Publication year - 1997
Publication title -
journal of zoology
Language(s) - English
Resource type - Journals
SCImago Journal Rank - 0.915
H-Index - 96
eISSN - 1469-7998
pISSN - 0952-8369
DOI - 10.1111/j.1469-7998.1997.tb02787.x
Subject(s) - sexual dimorphism , biology , predation , temperate climate , ecology , habitat , zoology
We examined sexual size dimorphism in 627 species from 123 genera and 32 families of northern temperate spiders from Great Britain and Ireland with different life histories, using phylogenetically independent contrasts. Web‐building and non‐web‐building, sit‐and‐wait predators were compared with non‐web‐building, active hunting spiders.

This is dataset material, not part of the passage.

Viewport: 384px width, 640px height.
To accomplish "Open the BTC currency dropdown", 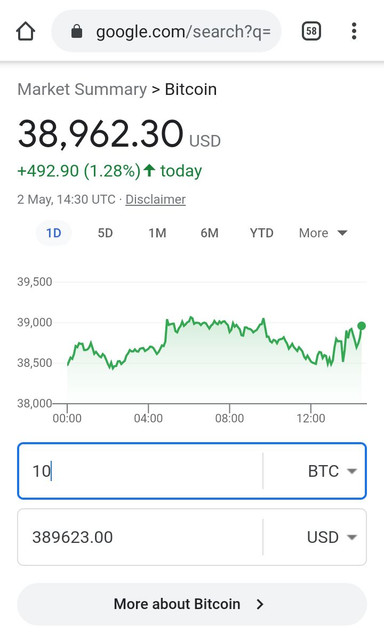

After accounting for phylogenetic effects, we find no evidence of differences in sexual size dimorphism in northern temperate spiders with differing life history/predatory strategies. We discuss the implications of our findings for the generality of the differential mortality hypothesis (Vollrath & Parker, 1992) with respect to spiders with different predatory modes from different habitats and environments. This recent theory proposed that extreme sexual dimorphism in spiders resulted from differential adult mortality as a consequence of different adult life histories. We conclude that this model cannot explain the less extreme dimorphism found in temperate spiders.